CUNEO – I Carabinieri lo avevano arrestato con seicento euro in una busta appena ricevuta da una commerciante di Verzuolo che ricattava. Lui aveva raccontato di averli prelevati a un bancomat: «per paura», ha spiegato in tribunale.
L’uomo, un pregiudicato di origine sinti che vive a Villafranca Piemonte (Torino), è stato condannato a Cuneo per estorsione. La pena comminata dal giudice è di 5 anni e 2 mesi, come richiesto dal sostituto procuratore.

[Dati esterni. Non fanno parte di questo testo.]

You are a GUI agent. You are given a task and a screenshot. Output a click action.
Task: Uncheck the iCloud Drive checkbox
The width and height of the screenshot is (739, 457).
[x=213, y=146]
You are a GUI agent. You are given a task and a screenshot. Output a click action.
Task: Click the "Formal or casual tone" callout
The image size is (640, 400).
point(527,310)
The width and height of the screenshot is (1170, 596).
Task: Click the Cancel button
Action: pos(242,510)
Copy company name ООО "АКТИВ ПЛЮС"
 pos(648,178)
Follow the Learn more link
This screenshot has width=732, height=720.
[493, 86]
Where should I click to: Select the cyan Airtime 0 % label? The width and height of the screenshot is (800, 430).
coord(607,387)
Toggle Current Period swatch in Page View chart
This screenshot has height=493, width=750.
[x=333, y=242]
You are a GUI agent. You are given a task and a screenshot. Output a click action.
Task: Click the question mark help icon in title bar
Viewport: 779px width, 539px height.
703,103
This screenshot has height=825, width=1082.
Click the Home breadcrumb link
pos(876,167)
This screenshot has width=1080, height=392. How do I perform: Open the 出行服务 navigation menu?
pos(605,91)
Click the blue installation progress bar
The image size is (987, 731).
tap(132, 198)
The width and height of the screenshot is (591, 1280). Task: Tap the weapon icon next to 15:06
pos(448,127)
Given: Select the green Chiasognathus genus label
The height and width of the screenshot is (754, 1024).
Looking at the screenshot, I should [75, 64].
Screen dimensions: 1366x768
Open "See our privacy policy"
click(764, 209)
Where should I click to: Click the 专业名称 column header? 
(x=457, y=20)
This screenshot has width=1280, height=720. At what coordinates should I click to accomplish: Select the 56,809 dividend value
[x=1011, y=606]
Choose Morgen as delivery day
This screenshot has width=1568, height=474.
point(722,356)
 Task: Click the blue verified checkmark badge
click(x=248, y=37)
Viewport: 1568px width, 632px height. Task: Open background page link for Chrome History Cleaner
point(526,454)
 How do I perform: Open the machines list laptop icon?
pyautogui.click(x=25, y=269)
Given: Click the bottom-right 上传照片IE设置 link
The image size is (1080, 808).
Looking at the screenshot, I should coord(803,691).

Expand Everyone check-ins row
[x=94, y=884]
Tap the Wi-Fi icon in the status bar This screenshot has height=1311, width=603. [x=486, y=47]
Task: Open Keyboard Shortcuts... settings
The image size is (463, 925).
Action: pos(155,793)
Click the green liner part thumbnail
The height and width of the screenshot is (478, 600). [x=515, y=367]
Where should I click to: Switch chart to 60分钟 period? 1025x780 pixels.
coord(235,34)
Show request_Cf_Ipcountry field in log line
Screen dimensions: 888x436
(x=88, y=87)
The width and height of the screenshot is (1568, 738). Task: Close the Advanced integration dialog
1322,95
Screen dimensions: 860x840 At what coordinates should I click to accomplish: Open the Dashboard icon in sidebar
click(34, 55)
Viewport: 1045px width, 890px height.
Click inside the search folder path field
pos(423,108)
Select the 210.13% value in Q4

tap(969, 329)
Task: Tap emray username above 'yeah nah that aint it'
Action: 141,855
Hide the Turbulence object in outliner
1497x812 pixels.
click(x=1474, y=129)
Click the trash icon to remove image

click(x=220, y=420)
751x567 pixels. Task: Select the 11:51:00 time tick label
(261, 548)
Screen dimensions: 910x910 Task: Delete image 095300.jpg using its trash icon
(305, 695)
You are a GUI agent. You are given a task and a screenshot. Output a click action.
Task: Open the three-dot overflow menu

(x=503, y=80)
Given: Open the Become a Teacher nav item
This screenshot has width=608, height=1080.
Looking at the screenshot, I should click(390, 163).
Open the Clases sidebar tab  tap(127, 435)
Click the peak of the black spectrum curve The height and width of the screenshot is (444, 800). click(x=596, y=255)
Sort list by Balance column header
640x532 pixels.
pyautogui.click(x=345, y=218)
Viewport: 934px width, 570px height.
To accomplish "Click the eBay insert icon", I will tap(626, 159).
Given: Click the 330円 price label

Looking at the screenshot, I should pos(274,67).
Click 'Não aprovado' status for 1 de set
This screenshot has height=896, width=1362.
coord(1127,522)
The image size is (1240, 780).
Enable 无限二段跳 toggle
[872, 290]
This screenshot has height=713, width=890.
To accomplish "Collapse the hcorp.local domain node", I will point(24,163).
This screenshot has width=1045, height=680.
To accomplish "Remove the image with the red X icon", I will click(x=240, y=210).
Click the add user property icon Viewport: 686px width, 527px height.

La vicenda nasce da un prestito di 30mila euro che l’ex fidanzato della persona offesa aveva ricevuto dall’accusato per acquistare un capannone e avviare un’attività. La coppia si era poi separata e il progetto di quell’attività intanto era sfumato.
L’uomo però pretendeva che la donna gli restituisse i soldi: «Gli dissi che la cosa non mi riguardava, ma lui si fece minaccioso», ha poi raccontato lei in veste di testimone. «Non farmi diventare cattivo» avrebbe detto l’imputato, in più occasioni, sia alla donna che a sua madre, aggiungendo frasi come «so dove abiti, che bella macchina ha tuo fratello».
Dopo ripetute consegne di buste con i contanti, alla fine, era stato il padre della commerciante a fare il passo decisivo, avvertendo il comandante dei Carabinieri di Verzuolo.